World War I’s legacy of debt, protectionism and crippling reparations set the stage for a global economic disaster.

Nearly two decades after leaving the White House, Herbert Hoover knew precisely where to place the blame for the economic calamity that befell his presidency—and it wasn’t with him. “The primary cause of the Great Depression was the war of 1914-1918,” the former president wrote in his 1952 memoirs. “Without the war there would have been no depression of such dimensions.”

The president scapegoated by many for the economic disaster certainly had the motive to point the historical finger away from himself, but some economists and historians agree with Hoover’s assessment that World War I was the foremost of several causes of the Great Depression.

LISTEN: Hope Through History - FDR and the Great Depression

“There can be little doubt that the deepest roots of the crisis lay in the several chronic infirmities that World War I had inflicted on the international political and economic order,” wrote historian David M. Kennedy. “The war exacted a cruel economic and human toll from the core societies of the advanced industrialized world, including conspicuously Britain, France and Germany.”
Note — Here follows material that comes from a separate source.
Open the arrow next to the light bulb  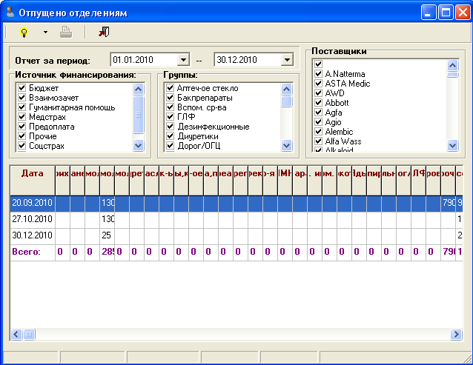45,32
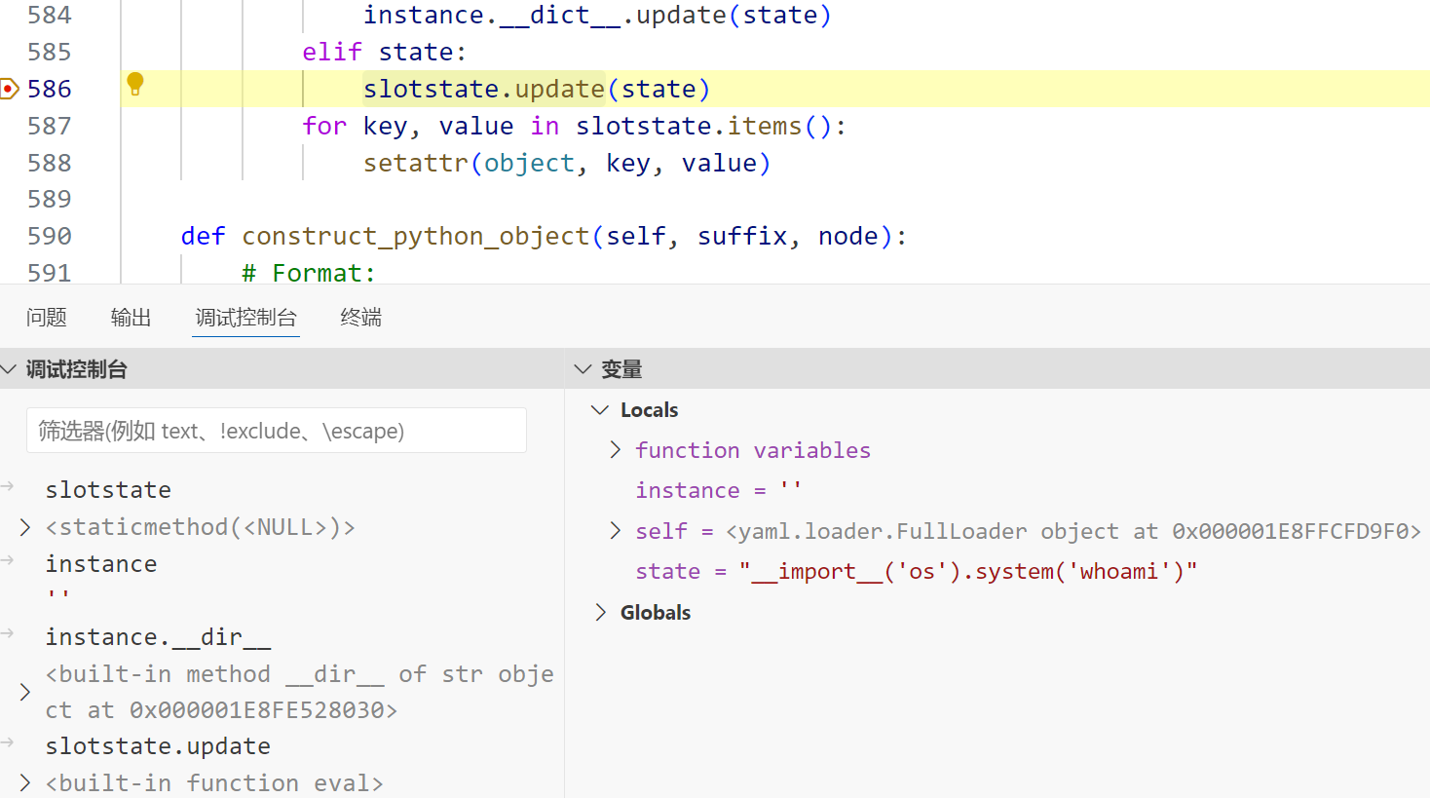Open the 输出 tab
The width and height of the screenshot is (1430, 798).
tap(131, 318)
“World War I and its aftermath is the dark shadow that hangs over the entire period leading up to the Great Depression,” says Maury Klein, professor emeritus of history at the University of Rhode Island and author of Rainbow’s End: The Crash of 1929. “Pick any policy you want, and you can see how it leads back to World War I.”

America Retreats From the World

While the United States emerged from World War I not only as the world’s leading economic power, but scarred by its involvement in what many Americans saw as a purely European conflict. The disillusionment with World War I led to a retreat from international affairs.

“America was going to make the world safe for democracy and came out disgusted with the whole thing,” Klein says. “The United States emerged as the logical leader on the world stage and then cut out of that role.”

Not wanting to be saddled with the cost of a European war, the United States demanded that the Allies repay money loaned to them during the conflict. “The Allies took the position that if they had to do that, then they would have to collect reparations from Germany that could be used to repay the war loans,” Klein says.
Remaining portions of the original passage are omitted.